Exercise directions -
Set down all of the entries precisely as they were written.

Data under study -
======

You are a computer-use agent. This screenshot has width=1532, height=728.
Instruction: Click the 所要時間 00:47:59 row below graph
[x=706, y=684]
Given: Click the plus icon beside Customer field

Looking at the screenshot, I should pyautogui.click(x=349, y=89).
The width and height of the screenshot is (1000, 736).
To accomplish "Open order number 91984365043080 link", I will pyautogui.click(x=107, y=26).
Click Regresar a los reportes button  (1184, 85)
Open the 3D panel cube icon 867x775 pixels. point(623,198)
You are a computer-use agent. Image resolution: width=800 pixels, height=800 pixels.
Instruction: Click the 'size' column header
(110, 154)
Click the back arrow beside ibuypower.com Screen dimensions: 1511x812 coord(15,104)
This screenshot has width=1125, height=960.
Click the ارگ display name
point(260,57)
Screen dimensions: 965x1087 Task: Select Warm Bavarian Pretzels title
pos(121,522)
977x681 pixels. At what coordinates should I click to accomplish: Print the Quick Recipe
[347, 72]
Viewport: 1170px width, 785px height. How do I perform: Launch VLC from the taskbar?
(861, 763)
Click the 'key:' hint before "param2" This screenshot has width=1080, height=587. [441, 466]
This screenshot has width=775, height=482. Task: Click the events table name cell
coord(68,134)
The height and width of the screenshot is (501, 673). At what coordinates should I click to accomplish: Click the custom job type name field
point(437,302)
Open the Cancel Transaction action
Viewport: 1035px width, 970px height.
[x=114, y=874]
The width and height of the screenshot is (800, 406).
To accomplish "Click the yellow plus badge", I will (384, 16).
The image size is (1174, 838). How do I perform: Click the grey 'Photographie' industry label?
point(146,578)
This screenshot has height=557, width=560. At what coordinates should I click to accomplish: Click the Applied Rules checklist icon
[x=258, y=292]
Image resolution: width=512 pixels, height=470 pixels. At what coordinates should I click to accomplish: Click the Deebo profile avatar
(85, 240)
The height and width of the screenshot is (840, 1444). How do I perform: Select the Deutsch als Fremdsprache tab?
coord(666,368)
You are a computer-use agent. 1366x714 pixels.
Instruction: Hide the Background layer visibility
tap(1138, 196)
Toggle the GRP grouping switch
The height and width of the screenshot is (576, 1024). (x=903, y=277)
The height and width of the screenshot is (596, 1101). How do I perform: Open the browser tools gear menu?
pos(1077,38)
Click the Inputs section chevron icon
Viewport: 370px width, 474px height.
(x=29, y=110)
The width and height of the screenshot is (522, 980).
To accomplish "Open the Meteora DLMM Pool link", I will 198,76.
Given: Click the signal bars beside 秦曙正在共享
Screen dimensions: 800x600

======

Exercise answer -
You are a computer-use agent. This screenshot has width=1532, height=728.
Instruction: Click the 所要時間 00:47:59 row below graph
[x=706, y=684]
Given: Click the plus icon beside Customer field

Looking at the screenshot, I should pyautogui.click(x=349, y=89).
The width and height of the screenshot is (1000, 736).
To accomplish "Open order number 91984365043080 link", I will pyautogui.click(x=107, y=26).
Click Regresar a los reportes button  (1184, 85)
Open the 3D panel cube icon 867x775 pixels. point(623,198)
You are a computer-use agent. Image resolution: width=800 pixels, height=800 pixels.
Instruction: Click the 'size' column header
(110, 154)
Click the back arrow beside ibuypower.com Screen dimensions: 1511x812 coord(15,104)
This screenshot has width=1125, height=960.
Click the ارگ display name
point(260,57)
Screen dimensions: 965x1087 Task: Select Warm Bavarian Pretzels title
pos(121,522)
977x681 pixels. At what coordinates should I click to accomplish: Print the Quick Recipe
[347, 72]
Viewport: 1170px width, 785px height. How do I perform: Launch VLC from the taskbar?
(861, 763)
Click the 'key:' hint before "param2" This screenshot has width=1080, height=587. [441, 466]
This screenshot has width=775, height=482. Task: Click the events table name cell
coord(68,134)
The height and width of the screenshot is (501, 673). At what coordinates should I click to accomplish: Click the custom job type name field
point(437,302)
Open the Cancel Transaction action
Viewport: 1035px width, 970px height.
[x=114, y=874]
The width and height of the screenshot is (800, 406).
To accomplish "Click the yellow plus badge", I will (384, 16).
The image size is (1174, 838). How do I perform: Click the grey 'Photographie' industry label?
point(146,578)
This screenshot has height=557, width=560. At what coordinates should I click to accomplish: Click the Applied Rules checklist icon
[x=258, y=292]
Image resolution: width=512 pixels, height=470 pixels. At what coordinates should I click to accomplish: Click the Deebo profile avatar
(85, 240)
The height and width of the screenshot is (840, 1444). How do I perform: Select the Deutsch als Fremdsprache tab?
coord(666,368)
You are a computer-use agent. 1366x714 pixels.
Instruction: Hide the Background layer visibility
tap(1138, 196)
Toggle the GRP grouping switch
The height and width of the screenshot is (576, 1024). (x=903, y=277)
The height and width of the screenshot is (596, 1101). How do I perform: Open the browser tools gear menu?
pos(1077,38)
Click the Inputs section chevron icon
Viewport: 370px width, 474px height.
(x=29, y=110)
The width and height of the screenshot is (522, 980).
To accomplish "Open the Meteora DLMM Pool link", I will 198,76.
Given: Click the signal bars beside 秦曙正在共享
Screen dimensions: 800x600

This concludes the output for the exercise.